After a period of significant decline, Bitcoin [BTC] now appears to have seen a noticeable recovery in the price after regaining the $65,000 price earlier today.
Currently, BTC is trading at $65,448, up 4.4% in the last 24 hours. It’s worth noting that the asset traded at $66,059 earlier today.
According to insights from the on-chain facts According to Glassnode, this increase could be the result of a “short-term sell-side relief,” indicating a temporary relief from the selling pressure that has heavily influenced Bitcoin’s price trajectory in recent weeks.
The relief in sell-side pressure appears to be mainly related to the halt of large-scale sell-offs by major holders, including the German government, which put downward pressure on Bitcoin’s market value.
This development signals a crucial shift in the market, potentially paving the way for more stable or rising prices in the future.
Bitcoin: analysis of recent market movements
Glassnode’s report highlights that the recent drop in Bitcoin’s price to around $53,000 was influenced by expected refunds from the defunct Japanese crypto exchange Mt. Gox and substantial Bitcoin sales by the German government.
These factors have helped increase Bitcoin volume in the market, increasing pressure on the sell side.
However, most of the German government’s sell-off took place in a shortened period from July 7 to July 10, during which 39.8k BTC flowed out of official wallets and stabilized shortly afterwards.
This stabilization coincided with Bitcoin prices not falling further, indicating that the market had already absorbed the shock of these selloffs.
Further support for the price came from a significant influx of funds into Bitcoin spot ETFs, marking the first notable increase in interest since early June.
More than $1 billion flowed into these funds last week alone, which is in line with Bitcoin’s price recovery and supports the idea that the market may have reached a sell-side depletion point.
In addition to the easing of sell-side pressures, there has been a notable rebound in institutional demand, which has helped offset earlier outflows.
This demand is reflected in the substantial decline in Bitcoin exchange flows, which are crucial indicators of market liquidity and investor sentiment.
Currency flows have fallen significantly from their record highs in March and have found a new baseline of around $1.5 billion per day.
The decline in currency flows generally signals a reduction in selling pressure as fewer holders move their Bitcoin to exchanges for sale.
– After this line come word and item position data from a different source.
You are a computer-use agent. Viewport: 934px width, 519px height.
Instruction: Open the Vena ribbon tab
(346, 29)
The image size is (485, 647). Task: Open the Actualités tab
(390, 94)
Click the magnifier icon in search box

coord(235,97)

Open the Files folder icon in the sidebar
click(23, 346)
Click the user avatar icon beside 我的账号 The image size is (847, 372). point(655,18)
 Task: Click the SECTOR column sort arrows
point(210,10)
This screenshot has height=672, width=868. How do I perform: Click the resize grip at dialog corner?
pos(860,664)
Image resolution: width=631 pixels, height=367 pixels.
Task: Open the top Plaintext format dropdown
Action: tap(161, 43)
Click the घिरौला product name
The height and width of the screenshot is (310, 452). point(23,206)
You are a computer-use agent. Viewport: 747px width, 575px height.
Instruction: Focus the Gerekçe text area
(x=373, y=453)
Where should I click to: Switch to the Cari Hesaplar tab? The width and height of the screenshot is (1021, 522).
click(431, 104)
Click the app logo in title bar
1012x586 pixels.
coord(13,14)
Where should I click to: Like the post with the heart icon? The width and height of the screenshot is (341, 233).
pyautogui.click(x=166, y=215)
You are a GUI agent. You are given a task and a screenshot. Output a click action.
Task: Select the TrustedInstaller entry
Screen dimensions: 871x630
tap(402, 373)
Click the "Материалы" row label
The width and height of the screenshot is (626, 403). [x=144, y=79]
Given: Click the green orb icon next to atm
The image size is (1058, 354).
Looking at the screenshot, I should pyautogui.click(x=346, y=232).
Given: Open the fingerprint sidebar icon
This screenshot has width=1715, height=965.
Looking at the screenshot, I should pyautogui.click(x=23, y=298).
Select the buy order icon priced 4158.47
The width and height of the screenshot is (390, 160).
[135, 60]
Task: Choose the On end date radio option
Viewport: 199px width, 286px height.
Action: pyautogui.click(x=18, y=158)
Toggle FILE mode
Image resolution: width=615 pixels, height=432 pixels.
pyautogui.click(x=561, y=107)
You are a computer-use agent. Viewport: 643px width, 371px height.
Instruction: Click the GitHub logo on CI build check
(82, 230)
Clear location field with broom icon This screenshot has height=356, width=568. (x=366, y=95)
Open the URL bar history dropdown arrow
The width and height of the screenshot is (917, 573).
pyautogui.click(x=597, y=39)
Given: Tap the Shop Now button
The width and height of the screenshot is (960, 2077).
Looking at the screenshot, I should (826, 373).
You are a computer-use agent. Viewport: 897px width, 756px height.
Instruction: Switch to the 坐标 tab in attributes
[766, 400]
This, combined with renewed institutional interest, points to a healthier market outlook.
Upward movement needs to be extended?
Although Glassnode has revealed that the current rise in BTC’s price is due to the complete exhaustion of sellers, it is worth looking at BTC’s fundamentals to gauge the sustainability of this uptrend.
Santiment facts indicates a recovery of Bitcoin’s active addresses; from a decline to 11 million at the end of June, from 17.35 million in March, the number has risen to 12.84 million.
This recovery signals growing retail interest, which could potentially support a continued rise in Bitcoin’s price.


Source: Santiment
Moreover, Bitcoin’s new address creation from Glassnode, underlined this positive sentiment. After falling below 600,000 at the end of June, the number of new addresses rose to 897,000 on July 1, before reaching 763,000.
Read Bitcoin’s [BTC] Price forecast 2024-25
Despite this slight decline, the consistent increase in active and new addresses could indicate a stronger market presence, likely paving the way for further price stabilization or gains.


Source: Glassnode
AMBCrypto recently supports this outlook Bitcoin’s ability to turn resistance levels into support could be a signal of impending stabilization or an upward trajectory if the price remains above key thresholds.